In 2025, cloud computing is changing fast with six big trends. Many companies are unhappy with the cloud because of high costs and unmet promises. AI and machine learning are making cloud use grow quickly, but they also create new challenges. More businesses are using a mix of different clouds for flexibility and safety. Focus is growing on special clouds for certain industries, being eco-friendly, and keeping control of digital data.
What are Gartner’s six key trends transforming cloud computing in 2025?
Gartner identifies six trends transforming cloud computing in 2025:
1. Rising cloud dissatisfaction due to unmet expectations and cost issues
2. AI/ML driving significant cloud adoption
3. Increasing migration to hybrid and multicloud strategies
4. Growth of industry-specific cloud platforms
5. Emphasis on sustainability in cloud operations
6. Heightened focus on digital sovereignty.

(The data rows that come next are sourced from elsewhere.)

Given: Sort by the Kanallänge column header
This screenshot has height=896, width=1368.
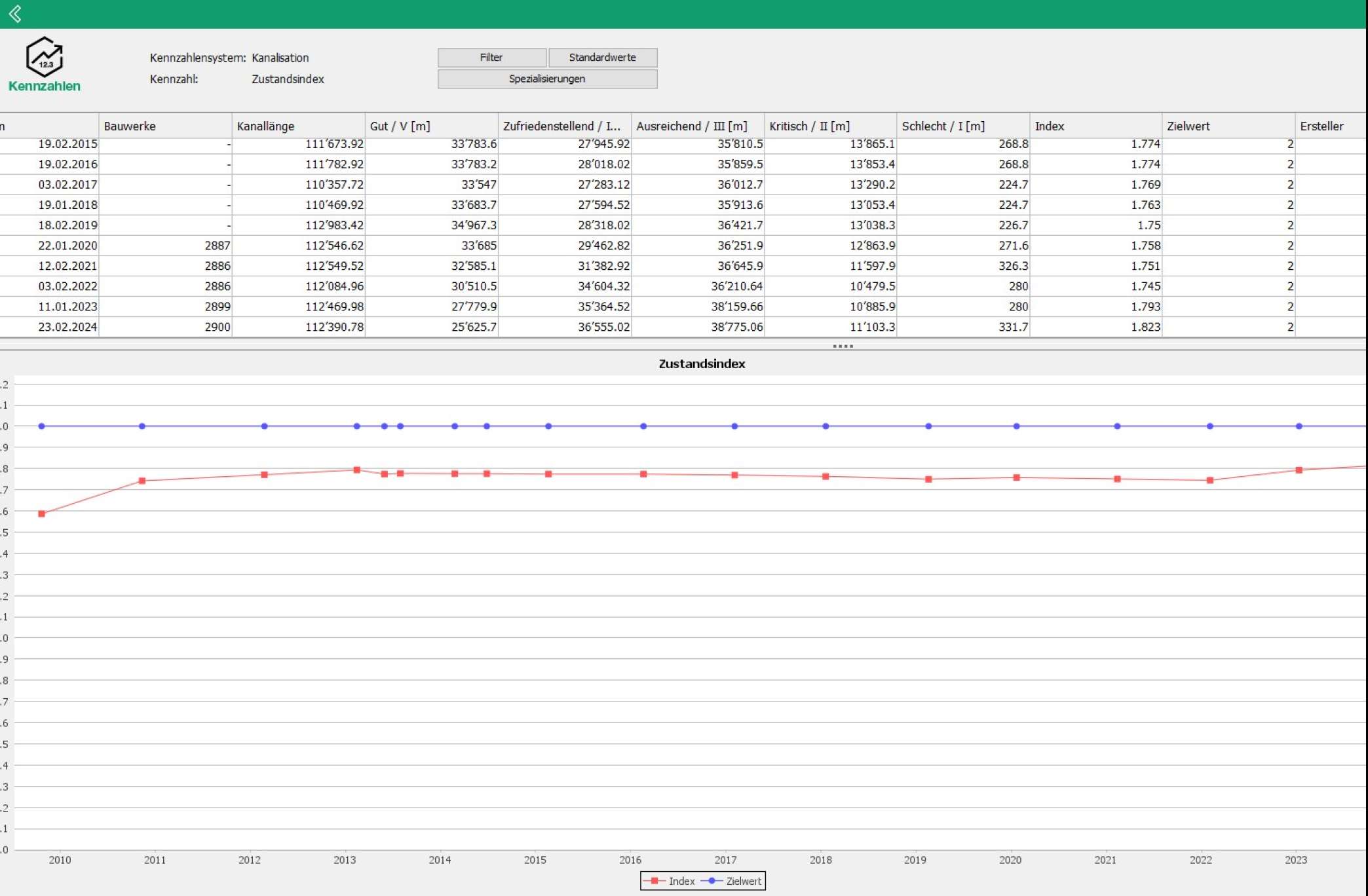Looking at the screenshot, I should pyautogui.click(x=298, y=126).
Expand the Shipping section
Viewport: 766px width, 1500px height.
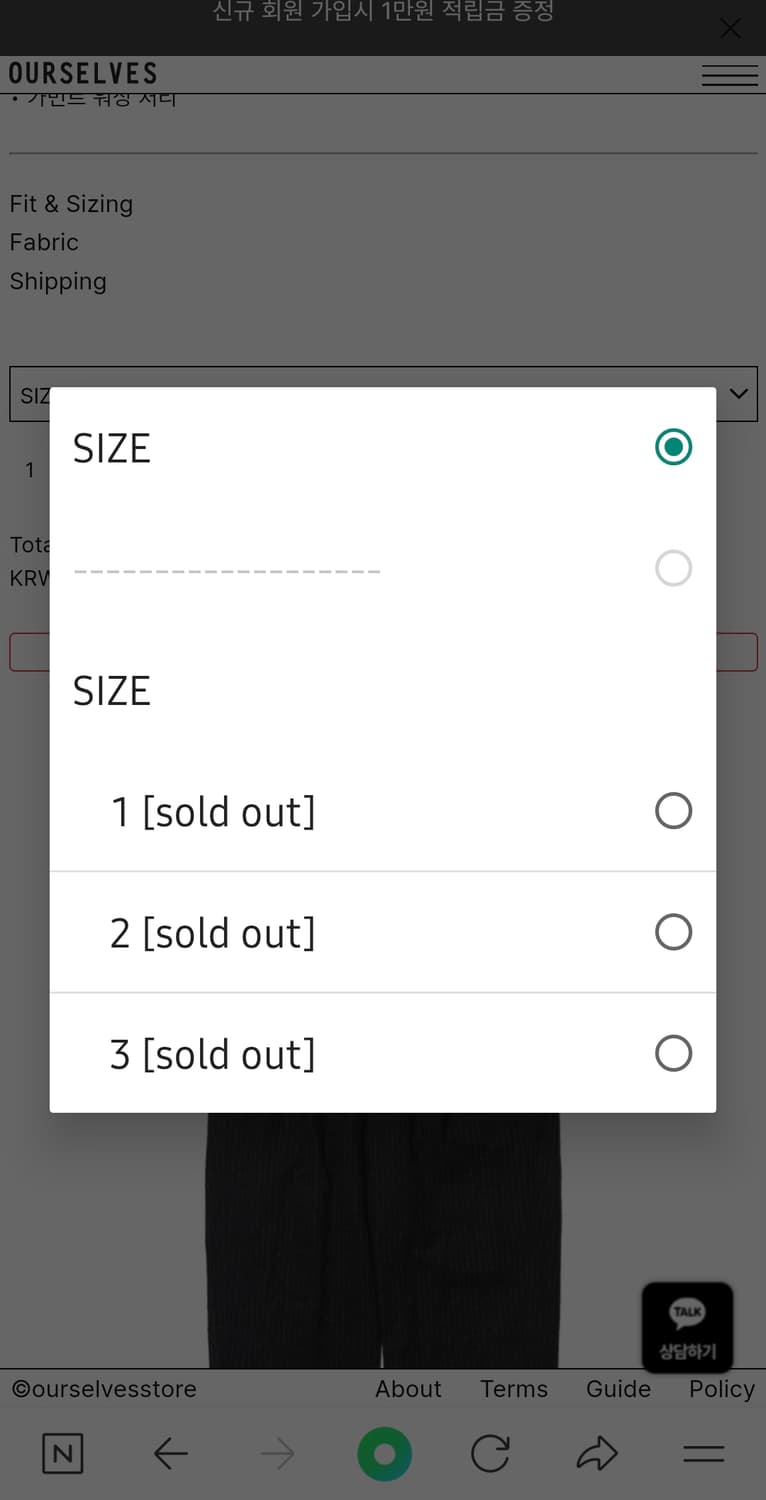tap(58, 281)
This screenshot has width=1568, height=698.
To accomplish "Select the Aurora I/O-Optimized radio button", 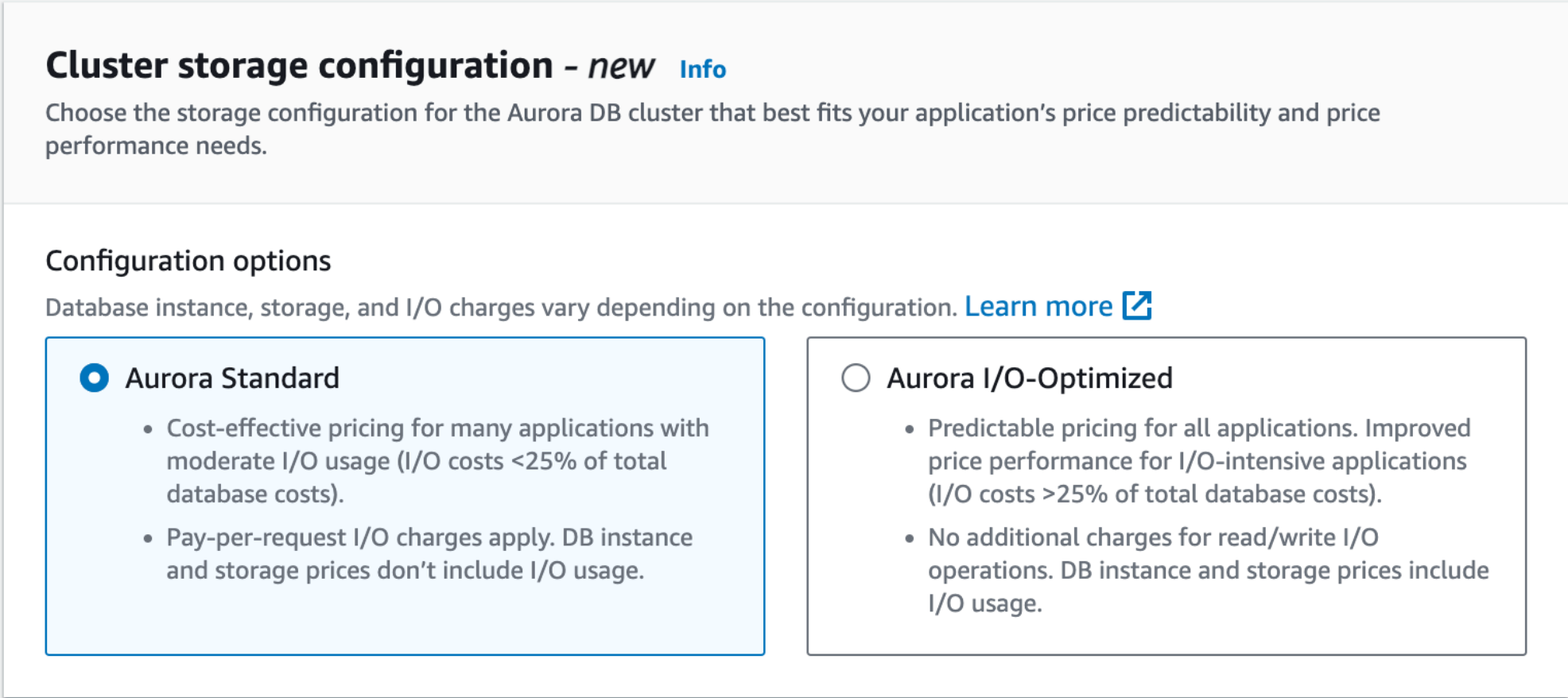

Cloud computing. The phrase alone smells faintly of ozone and the whir of a thousand fans—data centers humming like the innards of some digital cathedral. If you’re like me, you sometimes pause, mug in hand, and wonder: is this whole cloud thing really as transformative as we say, or are we just caught in a vaporous cycle of hype and disappointment? According to Gartner (yes, that Gartner), the answer—as of 2025—is decidedly nuanced. Their latest analysis sketches out six tectonic trends poised to rattle, reshape, and, in a few cases, redeem cloud computing for the next wave of technology leaders.
The names on this stage—Salesforce, SAP, Snowflake—aren’t just playing supporting roles; they’re scriptwriters, improvisers, and maybe even the lighting crew. If these companies sound familiar, it’s because they’ve already weathered more pivots than a caffeine-fueled product manager at a hackathon. I suppose it’s only right that we look past the marketing haze to the specifics: what’s shifting, who’s steering, and which pitfalls are waiting for the unsuspecting CIO?
Let’s dig in, one trend at a time, and see what the forecast really holds.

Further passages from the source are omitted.